Her fictional images have the appearance of frozen moments of a movie after someone has hit the pause button. Given her completely subjective style of photography, her post-graduate degree in photojournalism and army school training feels a little out of place amongst her masters degrees in the more interpretive disciplines of photography and art.

De Middel has been labelled a visual storyteller who approaches her photographic series like a filmmaker with a set, actors, costumes and camera angles – the big difference is she compresses an entire story into one perfect shot. We caught up with the storytelling photographer to discover the process behind her photographic narratives.

I try to expand the borders of traditional photography, not with any new technique but by re-questioning its standards.

"We are used to consuming the world through certain images – I just wonder why and try to tickle that assumption in a playful way,” says de Middel.

The majority of time spent on her projects involves visualising the stories and pre-production.

Telling a story means creating action and some tension – more like making a storyboard. I consider myself a visual storyteller who uses a camera.

Generating ideas is a constant process, in which inspiration is drawn from overheard conversations, newspapers or a simple anecdote, and then recorded in a diary. 

Once she has settled on an idea, de Middel enters pre-production phase, which she says is “actually the big (and incredibly fun) part of [her] working process,” and involves “finding props, clothes and locations to create the scenes”.
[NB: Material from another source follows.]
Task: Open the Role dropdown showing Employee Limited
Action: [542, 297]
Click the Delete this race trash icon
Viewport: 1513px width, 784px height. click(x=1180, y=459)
As a storyteller, de Middel is most drawn to “stories with many layers” that allow her “to open a debate in a playful way and produce mixed feelings” by challenging certain assumptions.

There is always a link to some contemporary issue, but I might use a fairy tale to approach it. Very often it is not about the story itself but about how I decide to talk about it, says the photographer.

De Middel is bringing her unique vision to the upcoming Lagos Photo Festival 2015, as festival curator. The theme of the event is “Designing Futures,” which speaks to the re-birth of African design – design in its broadest interpretation:

“The artists that will be showing their work have been selected on the basis of their original approach to what I understand is design in a wider sense."

You design when you make decisions; history is the result of a certain design and what is left of history is inspiring design for the future.

"What I like about this theme is that it can be approached at many levels and it’s a good chance to talk about Africa from a different angle,” she says.

In her own depictions of Africa, de Middel tries to avoid the African clichés fed to the rest of the world.

“I try to get across that Africa is not a country, that it is not a battlefield, and that there are a lot of positive stories, and a lot of extremely talented people doing amazing things.” She adds, “People cannot keep on travelling to Africa with the Western mentality that further feeds a cliché́ that is post-colonial and completely outdated.”